Carden also testified that the national office, in some instances, failed to report to the FDA cases in which local affiliates drew blood from donors who were at risk for contracting the AIDS virus or tested positive for the Hepatitis B virus. When such blood is drawn in error, the Red Cross is supposed to file a report with the FDA, even if the suspect blood is destroyed, Carden said.

"I would characterize the general overall tone of the {office's response to the FDA} inspection as very nonchalant," she said, adding that most blood-banking groups usually respond promptly to her reports. "In the case of of this inspection . . . that type of attitude did not prevail." The Red Cross coordinates the largest blood-bank organization in the United States.

Earlier this week, the FDA released Carden's report after the Philadelphia Inquirer published a story based the report.

Stephen Richards, senior vice president of the American Red Cross, said the organization will release a formal response to Carden's report next week.

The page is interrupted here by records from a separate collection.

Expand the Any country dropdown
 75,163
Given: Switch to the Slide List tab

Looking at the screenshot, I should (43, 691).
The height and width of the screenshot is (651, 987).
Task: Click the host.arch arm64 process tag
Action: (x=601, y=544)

But, at a break during yesterday's hearing, Richards said the blood supply is safe and that the Red Cross has been responsive to FDA comments.

Carden also testified that the Red Cross had problems with its computer system and needed to improve the way in which it tracks donors showing positive for HIV.

Earlier this week, Walter Lawrinson, medical director of the blood bank at Washington Hospital Center, said in an interview that the problems in the Red Cross record-keeping do not threaten public safety. The center's blood bank is not affiliated with the Red Cross.

But in the past, according to several witnesses yesterday, the blood-bank industry was slow to take steps to ensure safety of the blood supply.

Marcus Conant, a professor at the University of California Medical Center in San Francisco, testified that until the HIV test became available in 1985, the blood-bank industry dragged its feet in instituting other tests that would have helped screen blood for AIDS. Conant said the industry was slow to screen high-risk donors because of fears these actions would "threaten the financial viability of a blood bank."

"Our blood banks failed us, the blood industry failed us, the Centers for Disease Control failed us and the Food and Drug Administration failed us," he charged.

Ross Eckert, a professor at Claremont McKenna College who has studied blood-bank safety, said blood banks had been afraid of losing healthy donors if they instituted stricter screening procedures.

Richards said he was upset because the Red Cross was not asked to testify at yesterday's hearing.